The expulsion of civilians from Lydda and Ramleh are perhaps the best documented examples. Though direct expulsions had already taken place in other parts of the country, [47] these were the largest and hence the most notorious. Although the exact number of civilians expelled is not known (the normal peacetime population was supplemented by refugees from other locales), estimates range from 75,000 to 100,000. [48] According to Childers' description, which is largely corroborated by Rabin, [49] 

On July 11, Moshe Dayan led a jeep commando column into the town of Lydda with rifles, Stens and submachine guns blazing. It coursed through the main streets, blasting at everything that moved.... The corpses of Arab men, women and even children were strewn about in the streets in the wake of this ruthlessly brilliant charge. Next day, the adjoining town of Ramleh was seized. All Arab men of military age were rounded up and penned into special enclosures. Israeli loud- speaker vans then toured the two towns announcing that neither food nor water would be provided and that the Arabs had 48 hours to get out to Transjordan. Israeli troops then began sacking both towns. On July 13, the loudspeakers gave final orders, naming the Kubah and the Hinda bridges as the exodus routes for Ramleh and Lydda respectively. [50] 

Edgar O'Ballance, a military historian, adds,

Israeli vans with loudspeakers drove through the streets ordering all the inhabitants to evacuate immediately, and such as were reluctant to leave were forcibly ejected from their homes by the triumphant Israelis whose policy was now openly one of clearing out all the Arab civil population before them.... From the surrounding villages and hamlets, during the next two or three days, all the inhabitants were uprooted and set off on the road to Ramallah.... No longer was there any "reasonable persuasion." Bluntly, the Arab inhabitants were ejected and forced to flee into Arab territory.... Wherever the Israeli troops advanced into Arab country the Arab population was bulldozed out in front of them. [51] 

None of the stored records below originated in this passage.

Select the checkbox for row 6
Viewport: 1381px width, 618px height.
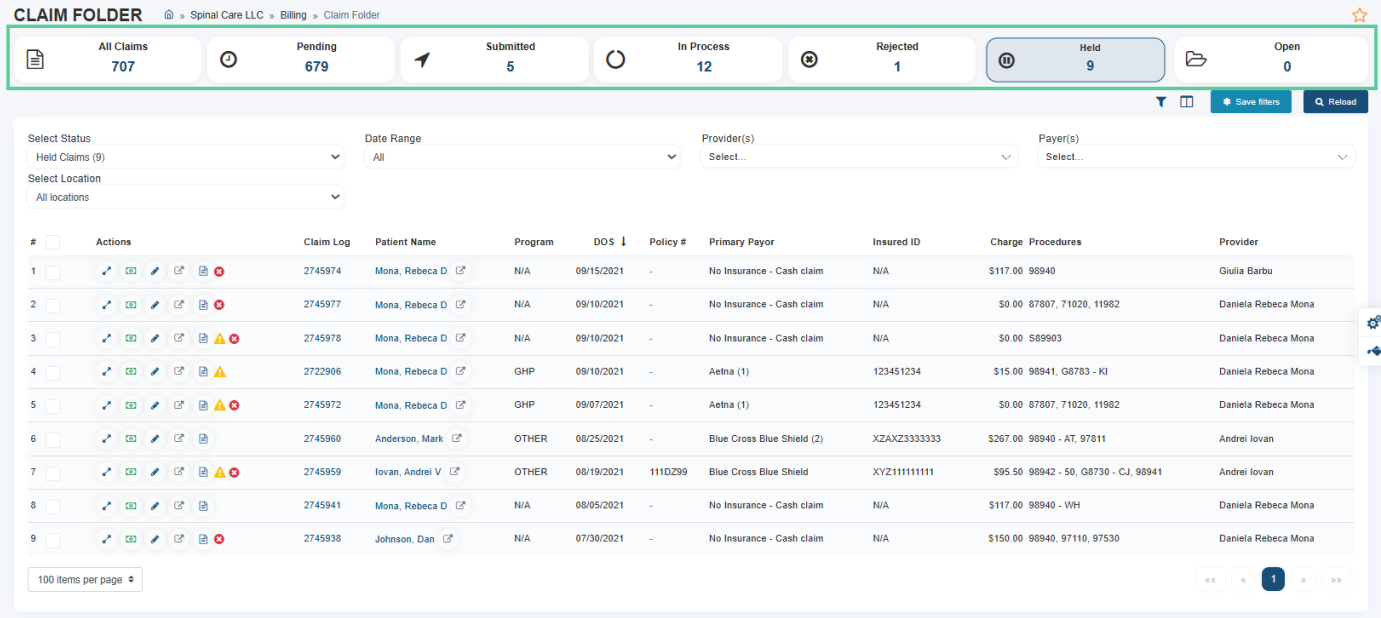tap(53, 439)
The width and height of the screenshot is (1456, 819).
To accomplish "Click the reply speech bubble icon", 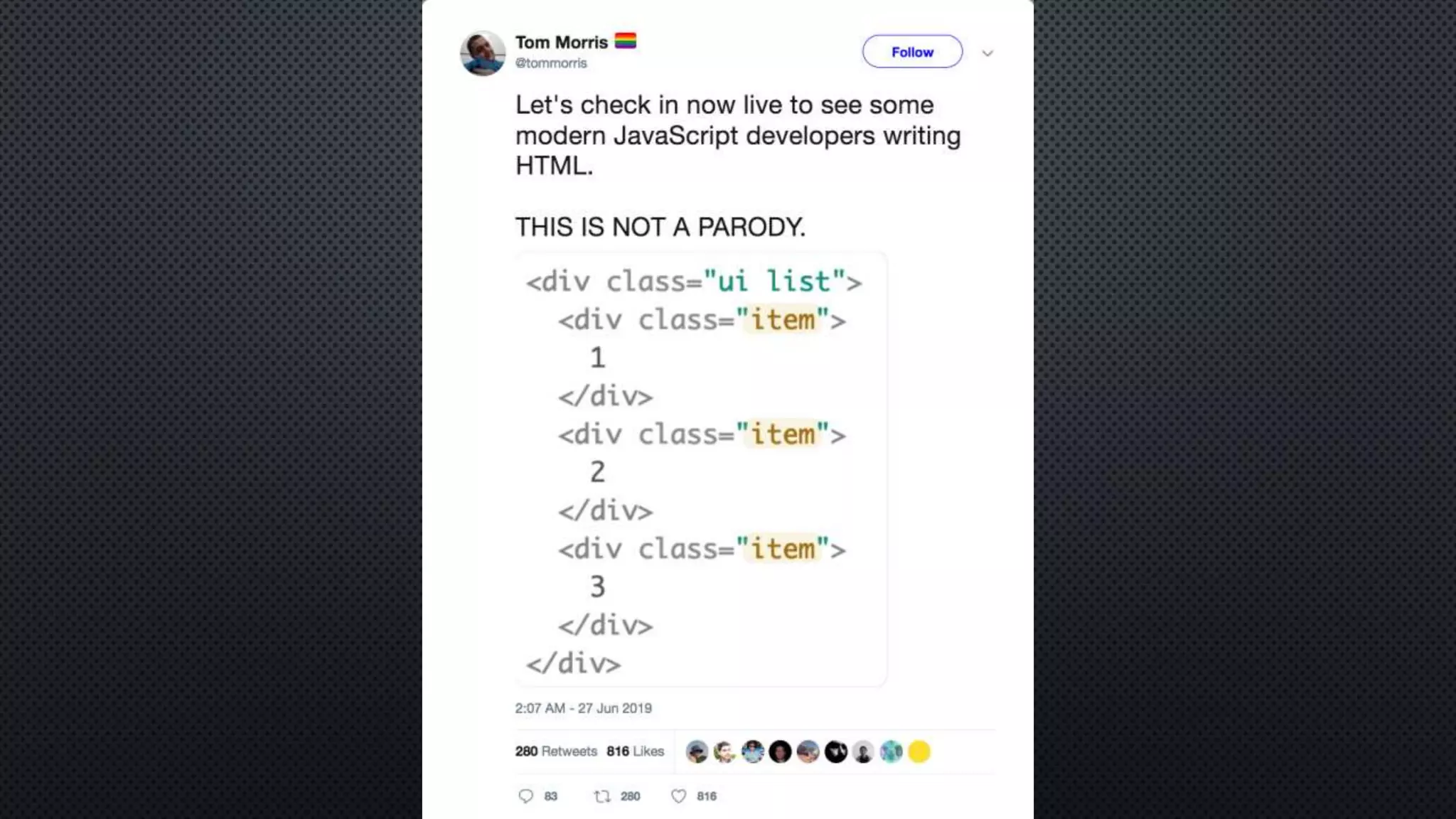I will (525, 796).
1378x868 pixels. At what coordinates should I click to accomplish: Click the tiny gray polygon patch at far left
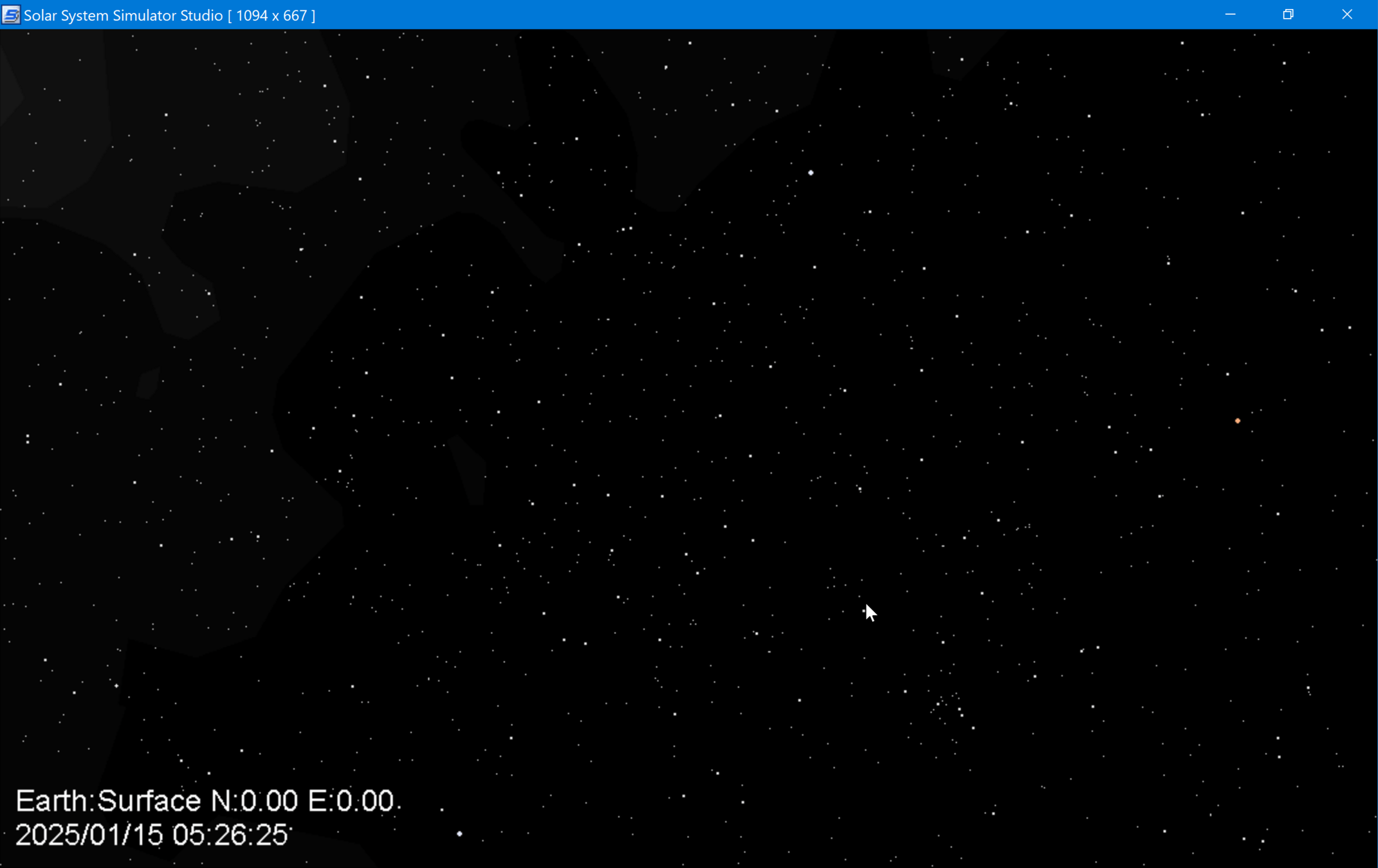148,383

Propagandist writers either ignore the expulsions completely or try to explain them away. Thus we have the comment by Harry Sacher that "all the inhabitants of both Lydda and Ramleh, as of all the captured villages, chose evacuation and took the road to Ramallah, carrying with them such belongings as they could." [52] Syrkin can state, incredibly, that, "it should be noted that while it was not Haganah policy to encourage the exodus, some hostile villages threatening the road to Jerusalem were evacuated by individual Haganah commanders... a number of villages which served as bases for the enemy camped in the surrounding hills were forcibly cleared, and their inhabitants joined the exodus. But these were isolated instances, occurring late in the fighting, and involving numbers too small to affect the scope of the mass flight or to explain it." [53] Finally, Schectman attributes Arab flight to "atrocity propaganda" and thus does not even address the numerous instances of Zionist attacks and expulsions of Palestinian civilians. [54] 

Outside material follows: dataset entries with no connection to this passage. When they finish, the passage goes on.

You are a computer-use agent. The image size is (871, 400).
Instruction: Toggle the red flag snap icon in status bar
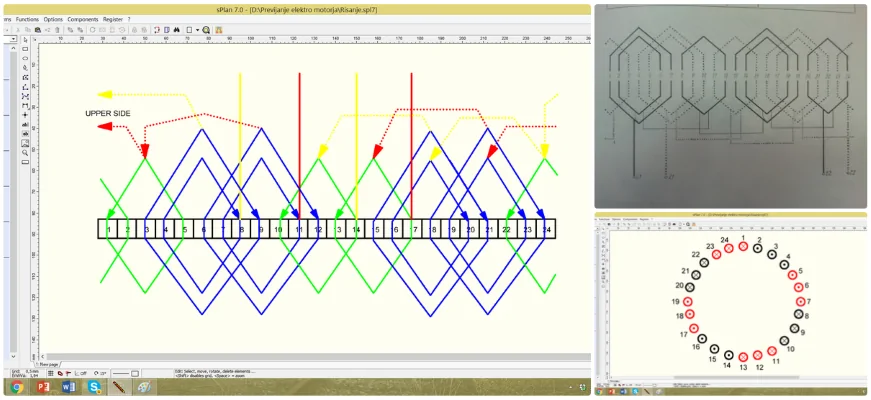tap(68, 372)
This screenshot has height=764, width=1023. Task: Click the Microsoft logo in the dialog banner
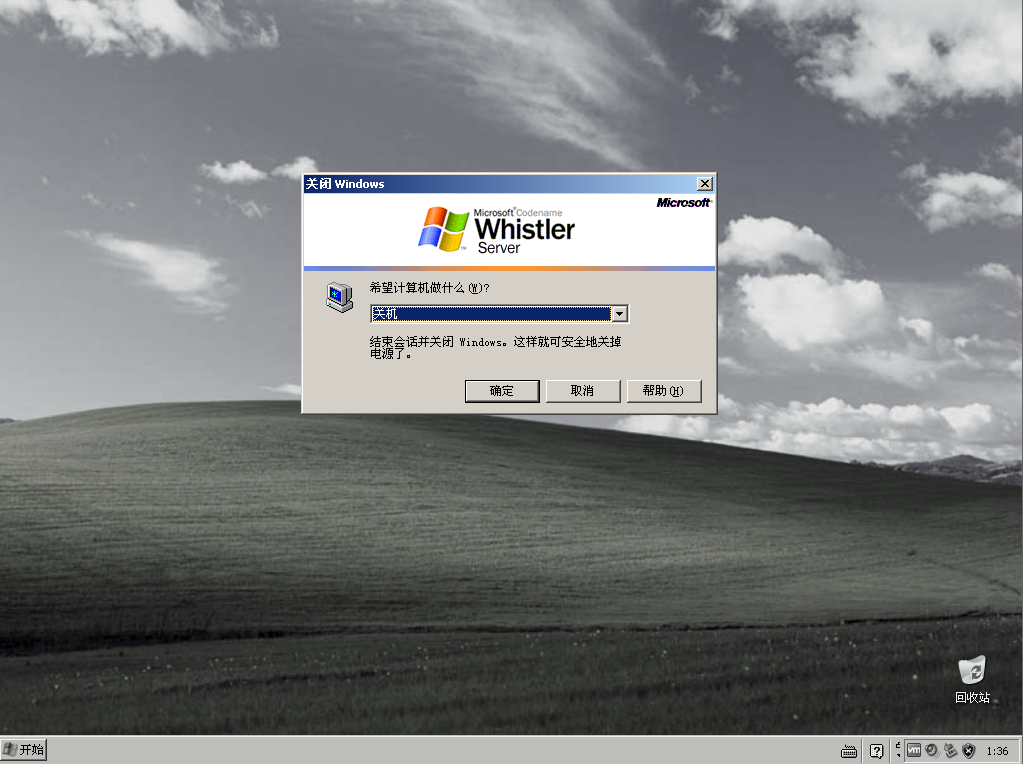(x=683, y=201)
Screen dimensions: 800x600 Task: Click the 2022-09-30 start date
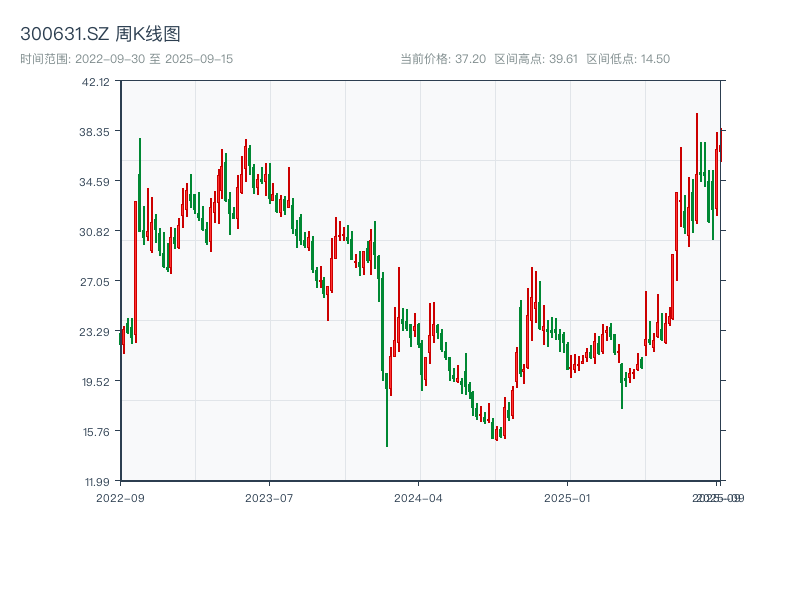(x=114, y=59)
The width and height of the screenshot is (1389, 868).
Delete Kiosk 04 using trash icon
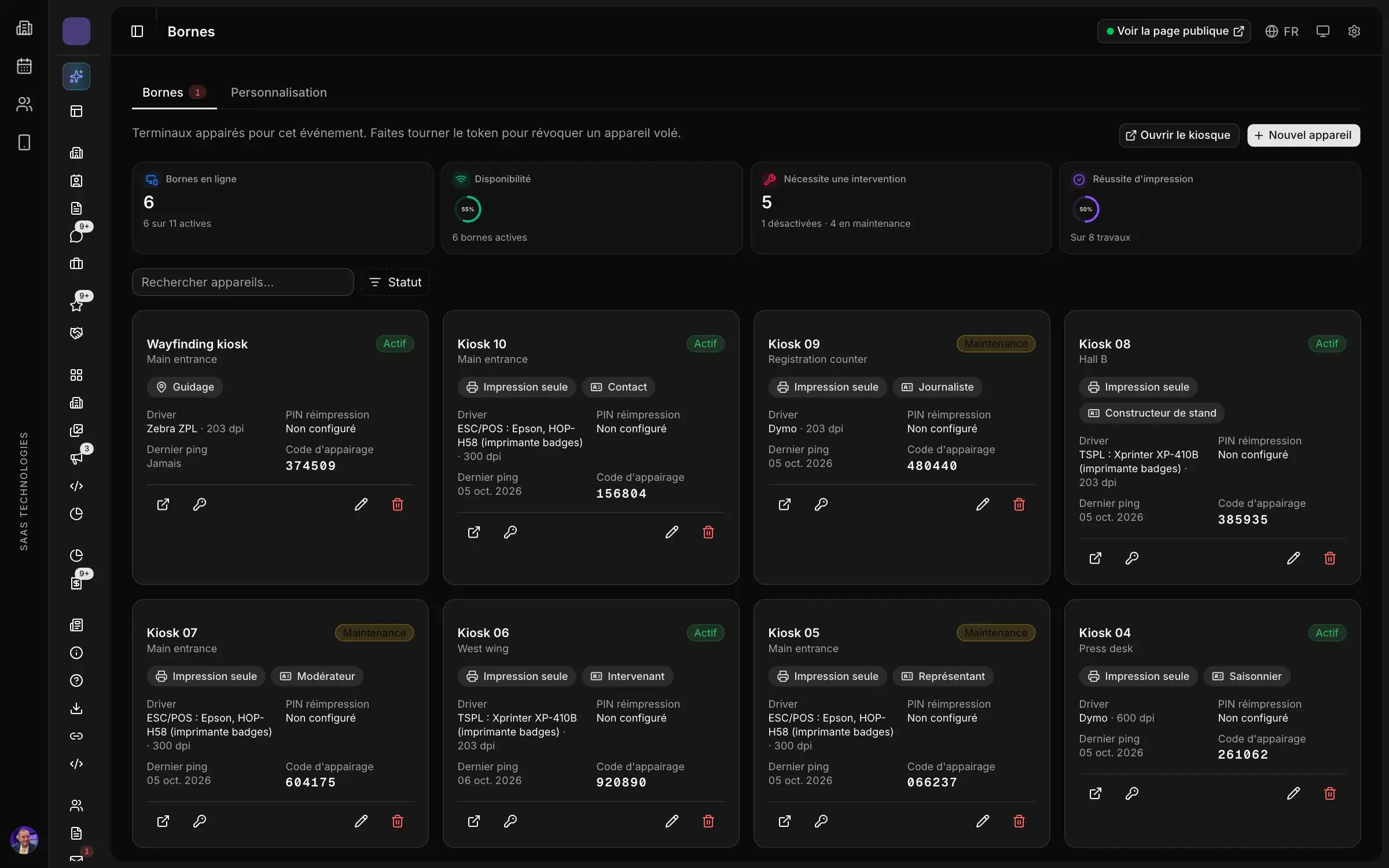1329,793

Although direct expulsions were only one way in which the Palestinians were made to leave, the failure of an author to seriously consider them in his analysis can be taken to be a sign of an incomplete inquiry. The direct expulsion of Arab civilians from their homes was an important element in the overall exodus, and it is one which any serious author must deal with.


46 Avnery, pp. 224-25.

47 See Polk, Stamler, Asfour, p. 293, on Israeli ejection of the population of Beit Jiz and Beit Susan villages, and Nazzal, p. 225, on expulsions from Galilean villages.

48 Childers, "The Wordless Wish," p. 194.

49 See above regarding Rabin's recently published memoirs, including the censored account of the Palestinian expulsion from Lydda and Ramleh.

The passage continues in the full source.